Short task:
Retype every one of the entries below word for word, leaving out the pictures.

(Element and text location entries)

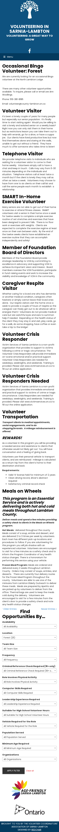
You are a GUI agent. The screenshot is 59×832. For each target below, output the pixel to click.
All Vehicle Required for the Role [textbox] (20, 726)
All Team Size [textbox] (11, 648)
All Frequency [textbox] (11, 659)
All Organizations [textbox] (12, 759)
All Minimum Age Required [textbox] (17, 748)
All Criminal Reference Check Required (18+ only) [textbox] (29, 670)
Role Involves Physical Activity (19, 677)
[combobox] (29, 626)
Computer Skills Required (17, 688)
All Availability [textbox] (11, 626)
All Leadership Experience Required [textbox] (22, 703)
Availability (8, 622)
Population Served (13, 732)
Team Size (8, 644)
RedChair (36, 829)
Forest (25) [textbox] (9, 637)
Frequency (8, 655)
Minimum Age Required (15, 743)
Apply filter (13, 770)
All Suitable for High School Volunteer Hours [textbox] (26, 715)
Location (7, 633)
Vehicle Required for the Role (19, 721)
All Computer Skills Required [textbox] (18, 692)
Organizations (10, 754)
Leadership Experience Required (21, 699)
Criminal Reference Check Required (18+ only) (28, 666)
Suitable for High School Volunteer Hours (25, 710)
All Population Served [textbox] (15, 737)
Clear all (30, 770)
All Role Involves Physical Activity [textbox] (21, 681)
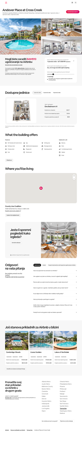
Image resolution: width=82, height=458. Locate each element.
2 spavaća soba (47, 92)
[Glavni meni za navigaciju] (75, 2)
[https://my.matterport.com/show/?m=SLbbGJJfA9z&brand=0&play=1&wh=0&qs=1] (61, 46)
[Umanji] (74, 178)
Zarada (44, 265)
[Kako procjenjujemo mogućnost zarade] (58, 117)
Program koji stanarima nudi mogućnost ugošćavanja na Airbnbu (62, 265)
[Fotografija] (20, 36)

Answer to this exercise:
You are a GUI agent. The screenshot is 59×832. For each target below, output the pixel to click.
All Vehicle Required for the Role [textbox] (20, 726)
All Team Size [textbox] (11, 648)
All Frequency [textbox] (11, 659)
All Organizations [textbox] (12, 759)
All Minimum Age Required [textbox] (17, 748)
All Criminal Reference Check Required (18+ only) [textbox] (29, 670)
Role Involves Physical Activity (19, 677)
[combobox] (29, 626)
Computer Skills Required (17, 688)
All Availability [textbox] (11, 626)
All Leadership Experience Required [textbox] (22, 703)
Availability (8, 622)
Population Served (13, 732)
Team Size (8, 644)
RedChair (36, 829)
Forest (25) [textbox] (9, 637)
Frequency (8, 655)
Minimum Age Required (15, 743)
Apply filter (13, 770)
All Suitable for High School Volunteer Hours [textbox] (26, 715)
Location (7, 633)
Vehicle Required for the Role (19, 721)
All Computer Skills Required [textbox] (18, 692)
Organizations (10, 754)
Leadership Experience Required (21, 699)
Criminal Reference Check Required (18+ only) (28, 666)
Suitable for High School Volunteer Hours (25, 710)
All Population Served [textbox] (15, 737)
Clear all (30, 770)
All Role Involves Physical Activity [textbox] (21, 681)
Image resolution: width=82, height=458. Locate each element.
2 spavaća soba (47, 92)
[Glavni meni za navigaciju] (75, 2)
[https://my.matterport.com/show/?m=SLbbGJJfA9z&brand=0&play=1&wh=0&qs=1] (61, 46)
[Umanji] (74, 178)
Zarada (44, 265)
[Kako procjenjujemo mogućnost zarade] (58, 117)
Program koji stanarima nudi mogućnost ugošćavanja na Airbnbu (62, 265)
[Fotografija] (20, 36)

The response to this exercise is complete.